With summer behind us, there’s a lot of change in the air. Not only are the days getting colder, but schools are back in session, and holidays are right around the corner. For Churches, the autumn season can also open many new doors for ministry and community outreach. Are you looking to share the Gospel message, or just hoping for the opportunity to serve? If so, here are five ways your Church can take advantage of the fall.

 

Have a Bonfire

Bonfires may be a youth group cliché, but they’re still pretty fun. Throw in some apple cider, a few marshmallows, and a guy with a guitar, and you’ve got yourself a good way to spend the evening. High school students in particular can sometimes feel stifled by Church environments, so it’s nice when they’re given a place to just talk and be themselves. For Christians looking to share the Gospel, a bonfire also offers a safe “middle ground” for inviting friends. It’s a place where you can introduce them to your Church family, and maybe begin some conversations about faith, in a way that won’t overwhelm them.

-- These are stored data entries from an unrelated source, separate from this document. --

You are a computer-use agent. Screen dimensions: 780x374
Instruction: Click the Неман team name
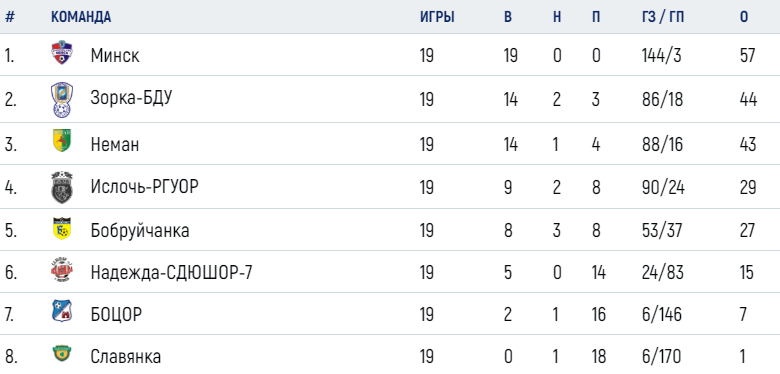tap(114, 145)
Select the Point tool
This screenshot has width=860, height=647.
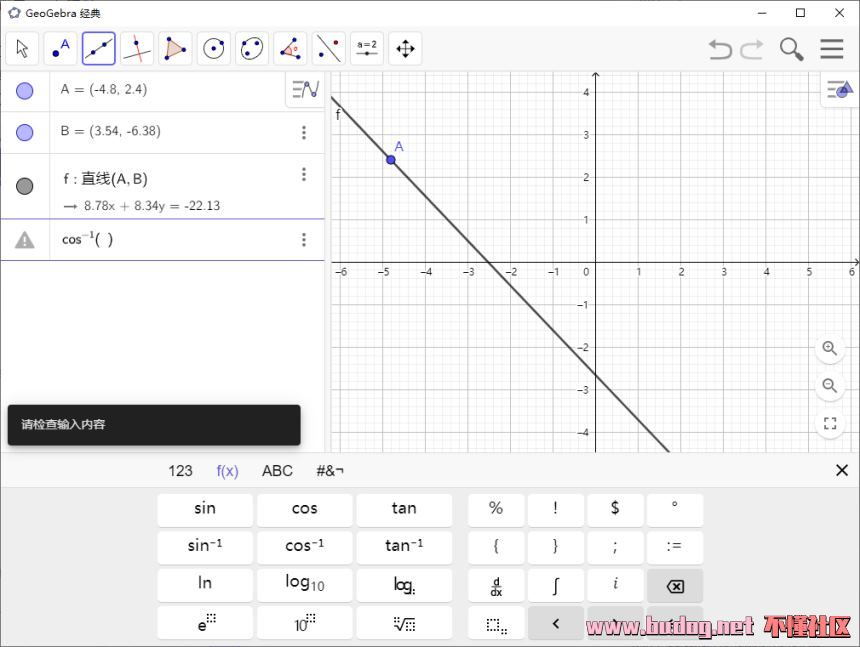coord(61,48)
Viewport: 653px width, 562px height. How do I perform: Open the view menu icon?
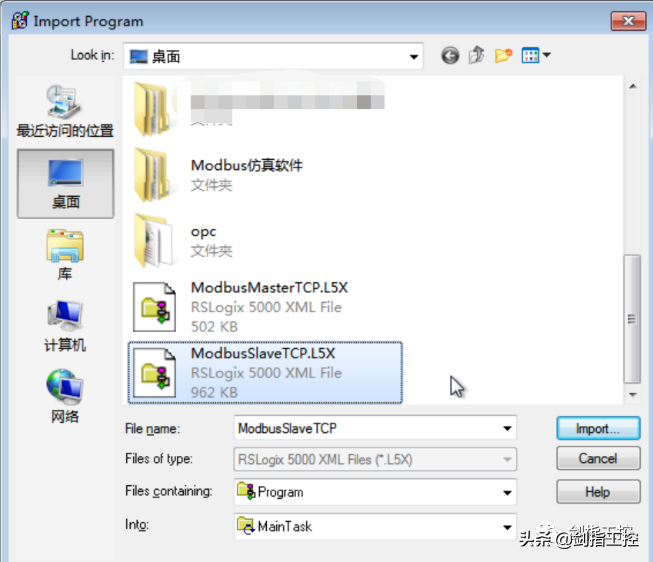(x=536, y=55)
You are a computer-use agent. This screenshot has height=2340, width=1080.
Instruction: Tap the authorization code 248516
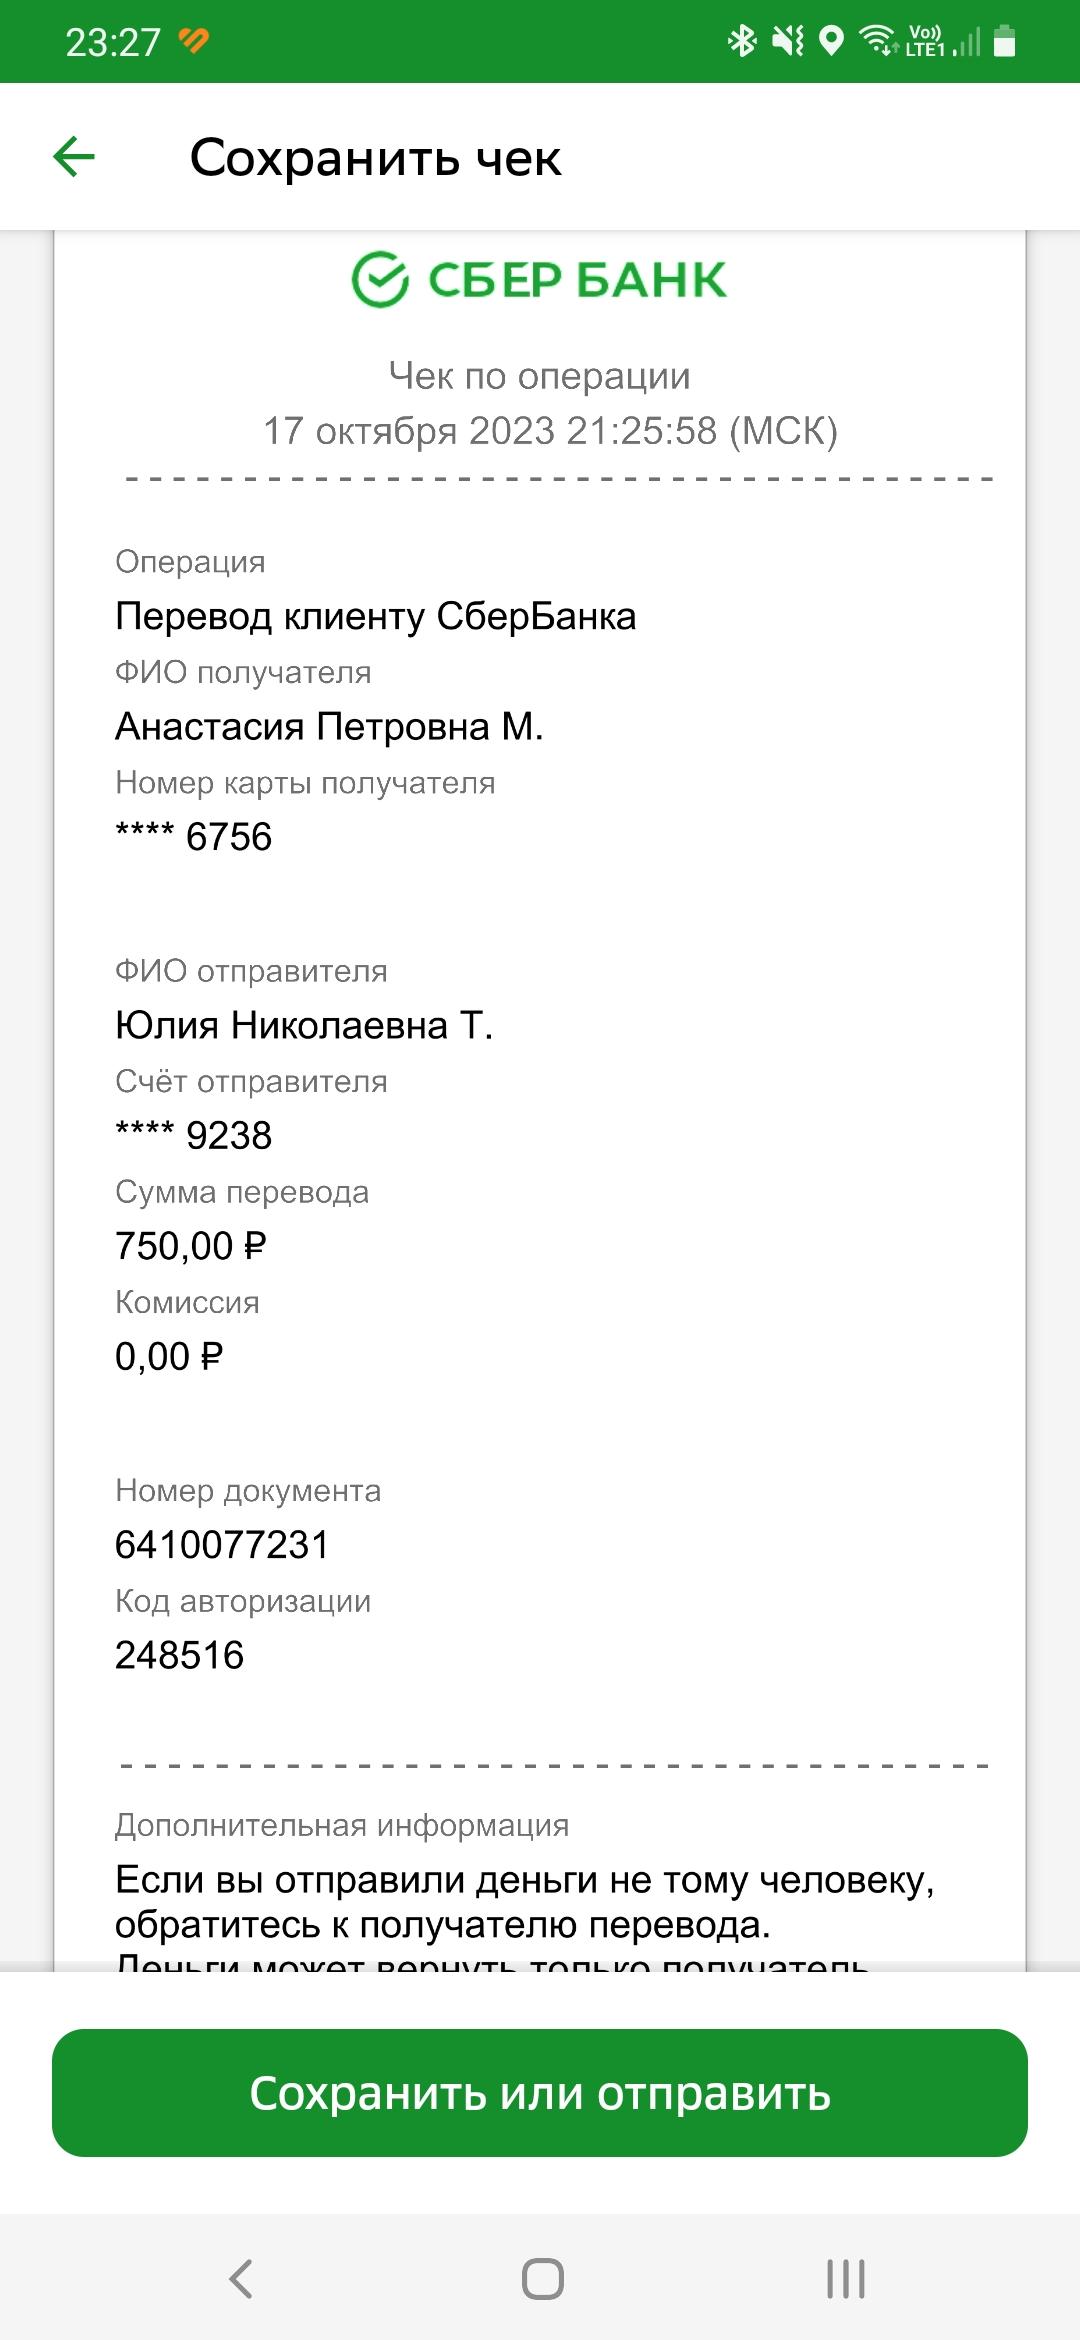point(180,1655)
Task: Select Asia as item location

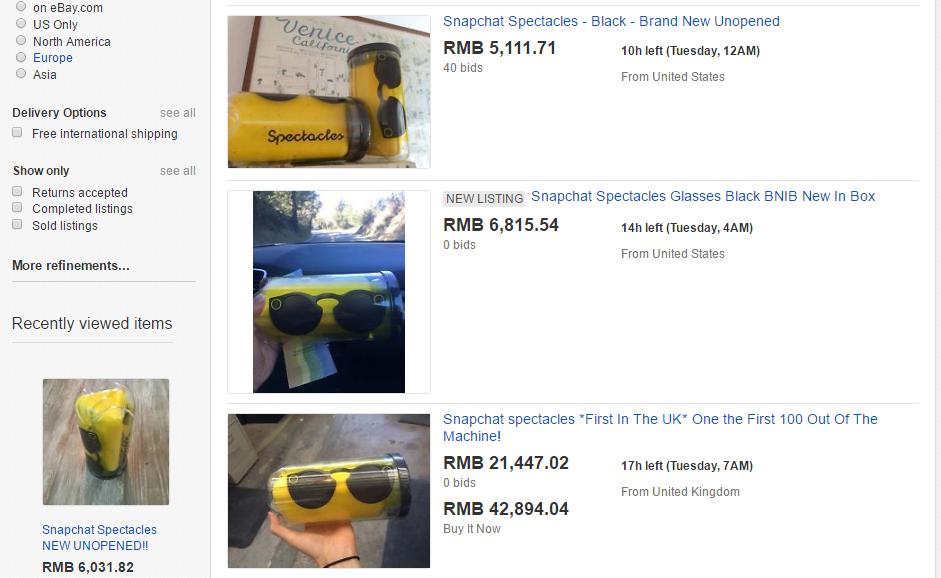Action: pos(21,73)
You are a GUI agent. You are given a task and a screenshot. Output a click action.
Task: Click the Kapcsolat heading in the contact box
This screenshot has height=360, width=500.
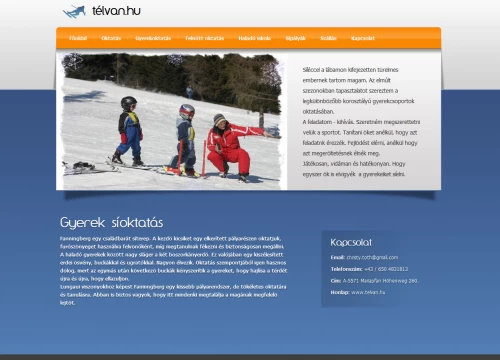tap(351, 242)
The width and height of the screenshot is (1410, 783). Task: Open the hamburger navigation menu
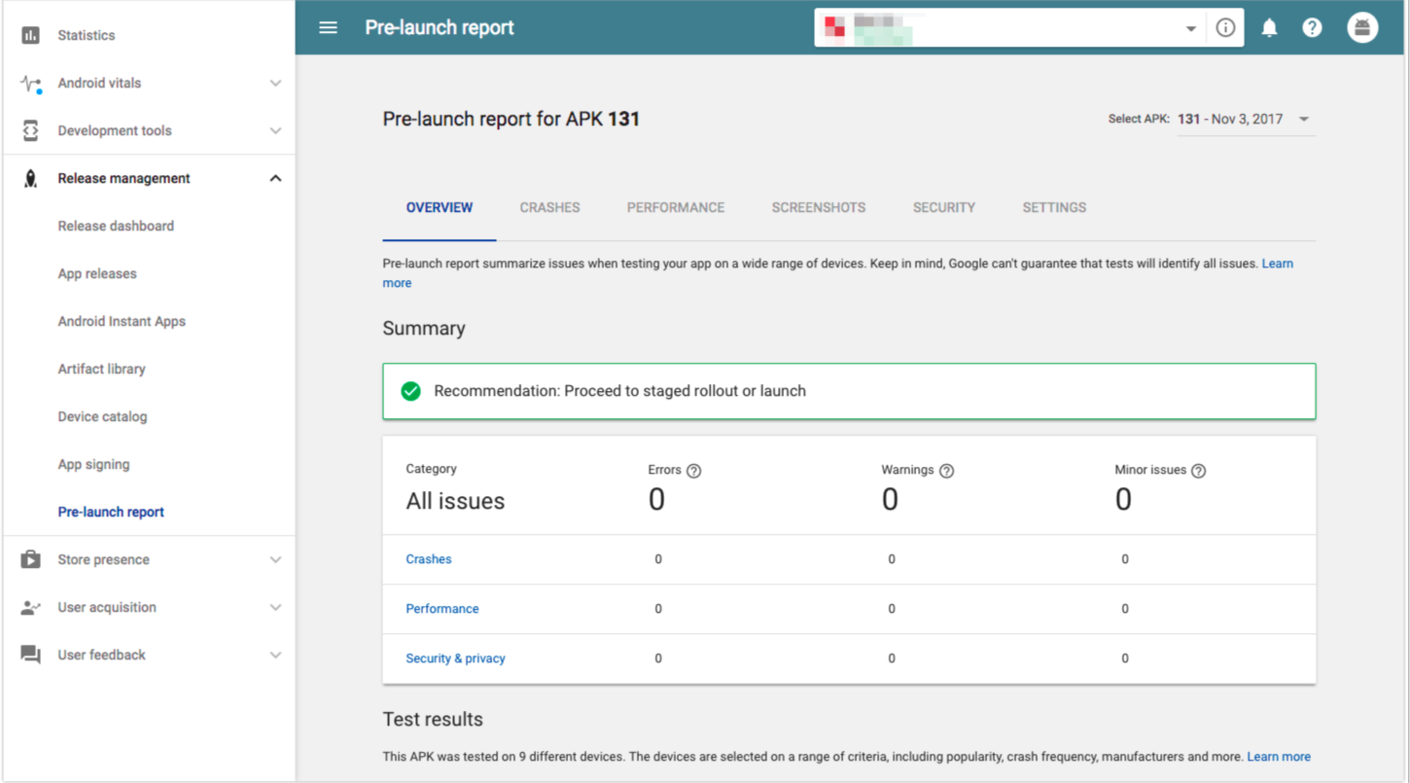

Overall, a bonfire can serve as a fun, low-key way for Christians to meet people and build stronger relationships within their community.                

SEE ALSO: 9 Ways to Encourage the Parents of Prodigals

Hold a Food Drive

During the fall, many homeless shelters see a large increase in attendance. With the bad weather driving so many people indoors, shelters can run low on food, clothing, and other resources. Churches can help by organizing food drives. Talk your local shelter to find out what supplies they may need, then follow up by encouraging your congregation to donate. Whether it’s canned goods or old clothing, your generosity can go a long way to helping someone in need.           

Start a College Ministry

Elementary schools aren’t the only place with new students this fall, many colleges are preparing to welcome incoming freshmen as they begin their first semester. For local Churches, this is the perfect time to create a ministry aimed specifically at helping college students. These groups can occasionally be hard to maintain, but they also come with a great deal of flexibility. A Bible study, for example, can help Christian students find a Church home, while a sports centered approach can focus on building relationships and sharing the Gospel. Whether your goal is teaching others about Christ, or helping a nervous freshmen get settled, a college ministry is an excellent way for Christians to invest in the lives of young men and women.                       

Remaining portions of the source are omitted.